**LIST OF TASKS:**
A) Sum up the personal reflection below in two sentences.
B) Repeat word for word the stretch of the personal reflection below from "After a long" through "attracts positive things.".

**PASSAGE FOR REVIEW:**

┄┄┄┄┄┄┄┄┄┄

After a long hiatus and lots of contemplation time- I woke up today and realized how much I have changed. For a much obvious one- my hair is long again. In case you don’t know, I had a semi-bob cut a few days before that judgment day. It was the shortest I’ve ever cut my hair, and looking back, I think it was actually kind of symbolic. As my hair starts to grow, I did too. I am no longer that weak silly stupid girl, who followed love so blindly that she forgot to choose herself. I am stronger now and I am more self-assured. I have accepted my good side, okay side and my bad side, because as a whole – it made me who I am. But also, I urged myself to be kinder and kinder to people, because I also now know, that the world rewards kindness with love, and happiness with joy. So yes, be strong but be wise and be good- because a positive attitude attracts positive things.
So as I am sitting here looking at the all the travels I have planned and booked – I can say that I have made the right choice. Had I left when I was broken and lost, I would not be able to fully understand the true meaning of traveling. I would have just carried on with the pain and wished my grandpa is still there as I kept moving from one place to another, or wish my ex-was there to assure me that everything is going to be okay. Because now, I know that it will. I don’t need him anymore.

┄┄┄┄┄┄┄┄┄┄

**PROVIDED MATERIAL:**
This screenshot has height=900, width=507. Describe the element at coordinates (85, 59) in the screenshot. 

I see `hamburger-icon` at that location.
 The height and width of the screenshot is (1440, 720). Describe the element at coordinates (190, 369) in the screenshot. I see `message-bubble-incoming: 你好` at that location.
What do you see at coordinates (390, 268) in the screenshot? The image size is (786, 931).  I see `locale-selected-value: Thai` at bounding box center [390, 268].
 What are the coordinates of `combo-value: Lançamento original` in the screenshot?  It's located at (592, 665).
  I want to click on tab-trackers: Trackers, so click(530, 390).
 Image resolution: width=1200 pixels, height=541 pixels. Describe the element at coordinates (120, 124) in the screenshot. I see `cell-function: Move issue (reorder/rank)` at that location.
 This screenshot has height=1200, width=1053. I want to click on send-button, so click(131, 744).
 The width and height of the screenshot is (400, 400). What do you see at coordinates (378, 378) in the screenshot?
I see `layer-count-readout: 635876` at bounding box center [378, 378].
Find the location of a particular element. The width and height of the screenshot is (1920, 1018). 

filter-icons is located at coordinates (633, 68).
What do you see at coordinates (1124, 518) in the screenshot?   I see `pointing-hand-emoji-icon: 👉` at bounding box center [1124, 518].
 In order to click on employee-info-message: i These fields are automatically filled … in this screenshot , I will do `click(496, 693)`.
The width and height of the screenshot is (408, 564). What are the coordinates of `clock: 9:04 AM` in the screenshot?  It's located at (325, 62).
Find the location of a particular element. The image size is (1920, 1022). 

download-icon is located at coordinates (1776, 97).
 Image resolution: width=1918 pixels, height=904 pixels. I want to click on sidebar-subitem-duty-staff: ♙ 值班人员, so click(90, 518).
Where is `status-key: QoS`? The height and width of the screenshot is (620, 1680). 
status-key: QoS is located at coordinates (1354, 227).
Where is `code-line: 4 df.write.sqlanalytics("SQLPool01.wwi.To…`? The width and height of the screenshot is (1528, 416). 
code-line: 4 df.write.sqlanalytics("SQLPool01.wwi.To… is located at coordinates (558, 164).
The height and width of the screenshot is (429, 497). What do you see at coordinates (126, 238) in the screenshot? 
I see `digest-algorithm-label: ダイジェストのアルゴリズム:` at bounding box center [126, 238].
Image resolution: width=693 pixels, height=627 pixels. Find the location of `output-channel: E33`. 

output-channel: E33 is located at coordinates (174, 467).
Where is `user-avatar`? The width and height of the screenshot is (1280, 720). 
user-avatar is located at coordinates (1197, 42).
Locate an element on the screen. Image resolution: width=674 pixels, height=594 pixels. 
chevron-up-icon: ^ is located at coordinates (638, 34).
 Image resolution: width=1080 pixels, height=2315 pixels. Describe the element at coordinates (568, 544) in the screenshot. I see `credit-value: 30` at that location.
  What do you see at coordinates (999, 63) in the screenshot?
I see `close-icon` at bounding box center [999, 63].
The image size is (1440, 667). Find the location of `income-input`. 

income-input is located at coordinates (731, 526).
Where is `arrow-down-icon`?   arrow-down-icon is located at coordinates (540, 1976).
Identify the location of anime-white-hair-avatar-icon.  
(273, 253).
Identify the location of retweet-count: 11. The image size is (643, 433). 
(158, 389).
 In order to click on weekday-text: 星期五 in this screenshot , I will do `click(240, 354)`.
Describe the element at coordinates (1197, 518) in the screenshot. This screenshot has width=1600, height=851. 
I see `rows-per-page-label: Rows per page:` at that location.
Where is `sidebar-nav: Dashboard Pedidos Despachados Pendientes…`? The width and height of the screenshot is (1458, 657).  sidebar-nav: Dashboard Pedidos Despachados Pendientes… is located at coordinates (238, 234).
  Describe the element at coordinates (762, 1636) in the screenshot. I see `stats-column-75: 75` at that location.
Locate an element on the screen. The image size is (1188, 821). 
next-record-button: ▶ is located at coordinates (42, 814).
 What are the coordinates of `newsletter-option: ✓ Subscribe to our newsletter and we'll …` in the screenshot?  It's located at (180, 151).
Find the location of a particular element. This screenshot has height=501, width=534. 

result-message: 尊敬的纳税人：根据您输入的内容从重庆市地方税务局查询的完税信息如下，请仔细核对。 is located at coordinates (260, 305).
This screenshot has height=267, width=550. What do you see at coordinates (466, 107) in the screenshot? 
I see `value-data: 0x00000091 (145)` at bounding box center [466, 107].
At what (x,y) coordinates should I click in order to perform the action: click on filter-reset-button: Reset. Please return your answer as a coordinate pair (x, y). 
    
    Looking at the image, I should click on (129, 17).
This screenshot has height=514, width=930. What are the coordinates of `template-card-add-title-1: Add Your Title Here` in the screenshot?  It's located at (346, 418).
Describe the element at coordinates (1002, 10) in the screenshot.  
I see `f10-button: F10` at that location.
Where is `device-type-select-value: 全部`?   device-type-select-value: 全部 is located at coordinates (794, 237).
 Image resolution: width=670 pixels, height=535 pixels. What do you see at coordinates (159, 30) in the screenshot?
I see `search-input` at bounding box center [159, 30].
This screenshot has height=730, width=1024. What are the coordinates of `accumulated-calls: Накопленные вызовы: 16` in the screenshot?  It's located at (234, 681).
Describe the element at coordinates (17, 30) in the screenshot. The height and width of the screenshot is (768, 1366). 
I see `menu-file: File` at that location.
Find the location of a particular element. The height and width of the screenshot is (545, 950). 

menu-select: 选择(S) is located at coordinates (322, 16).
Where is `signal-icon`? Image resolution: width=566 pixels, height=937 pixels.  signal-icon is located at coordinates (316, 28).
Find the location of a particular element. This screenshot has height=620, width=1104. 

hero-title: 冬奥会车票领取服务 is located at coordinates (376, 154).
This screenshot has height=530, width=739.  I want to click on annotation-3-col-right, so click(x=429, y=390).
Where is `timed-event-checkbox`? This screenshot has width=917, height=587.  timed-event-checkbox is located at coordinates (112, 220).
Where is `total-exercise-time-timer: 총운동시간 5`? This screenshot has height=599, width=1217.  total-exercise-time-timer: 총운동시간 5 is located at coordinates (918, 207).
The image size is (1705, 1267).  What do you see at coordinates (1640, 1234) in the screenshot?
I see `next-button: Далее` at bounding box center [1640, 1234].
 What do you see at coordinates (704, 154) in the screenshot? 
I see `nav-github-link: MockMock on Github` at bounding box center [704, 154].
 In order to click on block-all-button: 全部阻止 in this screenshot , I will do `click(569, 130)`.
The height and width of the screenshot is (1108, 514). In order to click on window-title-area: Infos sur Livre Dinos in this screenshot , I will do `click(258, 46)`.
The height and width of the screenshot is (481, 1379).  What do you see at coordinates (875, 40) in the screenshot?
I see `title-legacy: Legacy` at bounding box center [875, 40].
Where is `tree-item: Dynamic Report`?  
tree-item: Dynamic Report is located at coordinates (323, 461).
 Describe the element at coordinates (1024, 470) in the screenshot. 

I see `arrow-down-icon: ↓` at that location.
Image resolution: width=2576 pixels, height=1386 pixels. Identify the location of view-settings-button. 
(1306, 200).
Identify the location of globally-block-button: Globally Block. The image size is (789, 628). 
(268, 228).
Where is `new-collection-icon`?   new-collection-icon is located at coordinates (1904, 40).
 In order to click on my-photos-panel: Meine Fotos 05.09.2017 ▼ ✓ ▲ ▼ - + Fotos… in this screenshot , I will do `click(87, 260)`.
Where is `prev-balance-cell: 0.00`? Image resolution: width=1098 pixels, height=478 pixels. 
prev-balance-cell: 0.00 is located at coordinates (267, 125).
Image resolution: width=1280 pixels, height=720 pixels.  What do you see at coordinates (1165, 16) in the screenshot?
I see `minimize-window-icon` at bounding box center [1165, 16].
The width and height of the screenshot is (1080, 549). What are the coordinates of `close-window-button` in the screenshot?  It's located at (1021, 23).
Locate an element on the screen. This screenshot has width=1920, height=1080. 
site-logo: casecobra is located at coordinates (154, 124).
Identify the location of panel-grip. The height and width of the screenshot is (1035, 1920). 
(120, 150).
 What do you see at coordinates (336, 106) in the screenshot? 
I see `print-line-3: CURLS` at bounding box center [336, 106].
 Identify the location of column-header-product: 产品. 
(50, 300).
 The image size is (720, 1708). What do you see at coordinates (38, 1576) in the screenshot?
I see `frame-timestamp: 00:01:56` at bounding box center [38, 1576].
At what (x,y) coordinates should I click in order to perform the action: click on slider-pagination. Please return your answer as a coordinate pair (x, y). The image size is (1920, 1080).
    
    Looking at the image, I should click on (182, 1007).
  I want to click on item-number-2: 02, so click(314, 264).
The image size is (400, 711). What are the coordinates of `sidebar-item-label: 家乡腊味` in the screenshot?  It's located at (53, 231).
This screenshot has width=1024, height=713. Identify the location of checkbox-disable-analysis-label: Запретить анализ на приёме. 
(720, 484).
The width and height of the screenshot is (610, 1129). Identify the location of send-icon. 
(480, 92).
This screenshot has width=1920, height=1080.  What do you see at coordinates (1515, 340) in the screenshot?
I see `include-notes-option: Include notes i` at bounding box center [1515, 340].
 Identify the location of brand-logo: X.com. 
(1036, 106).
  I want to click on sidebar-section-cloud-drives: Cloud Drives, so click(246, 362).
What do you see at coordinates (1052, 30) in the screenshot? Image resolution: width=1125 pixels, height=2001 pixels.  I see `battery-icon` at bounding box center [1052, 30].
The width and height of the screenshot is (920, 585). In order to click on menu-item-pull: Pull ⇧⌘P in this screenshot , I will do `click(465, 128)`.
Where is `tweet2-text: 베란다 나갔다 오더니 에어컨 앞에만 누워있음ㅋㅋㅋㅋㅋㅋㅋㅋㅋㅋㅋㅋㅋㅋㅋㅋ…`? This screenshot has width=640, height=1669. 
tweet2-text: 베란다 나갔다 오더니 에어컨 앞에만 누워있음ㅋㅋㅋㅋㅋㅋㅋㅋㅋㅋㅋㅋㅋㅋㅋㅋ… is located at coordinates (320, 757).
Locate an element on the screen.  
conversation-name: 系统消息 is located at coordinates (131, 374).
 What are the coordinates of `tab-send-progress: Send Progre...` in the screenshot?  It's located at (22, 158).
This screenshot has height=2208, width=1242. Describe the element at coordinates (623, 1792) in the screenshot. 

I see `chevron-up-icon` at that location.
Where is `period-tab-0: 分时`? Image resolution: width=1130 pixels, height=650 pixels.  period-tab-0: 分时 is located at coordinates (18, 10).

┄┄┄┄┄┄┄┄┄┄

**ACTIVITY ANSWERS:**
A) The writer, whose hair has grown long again after a very short cut, feels stronger and more self-assured, accepts every side of themselves, and aims to be kinder, believing a positive attitude attracts positive things. Looking at the travels now planned and booked, the writer is sure that not leaving while broken and lost was the right choice, and says they no longer need their ex.

B)
After a long hiatus and lots of contemplation time- I woke up today and realized how much I have changed. For a much obvious one- my hair is long again. In case you don’t know, I had a semi-bob cut a few days before that judgment day. It was the shortest I’ve ever cut my hair, and looking back, I think it was actually kind of symbolic. As my hair starts to grow, I did too. I am no longer that weak silly stupid girl, who followed love so blindly that she forgot to choose herself. I am stronger now and I am more self-assured. I have accepted my good side, okay side and my bad side, because as a whole – it made me who I am. But also, I urged myself to be kinder and kinder to people, because I also now know, that the world rewards kindness with love, and happiness with joy. So yes, be strong but be wise and be good- because a positive attitude attracts positive things.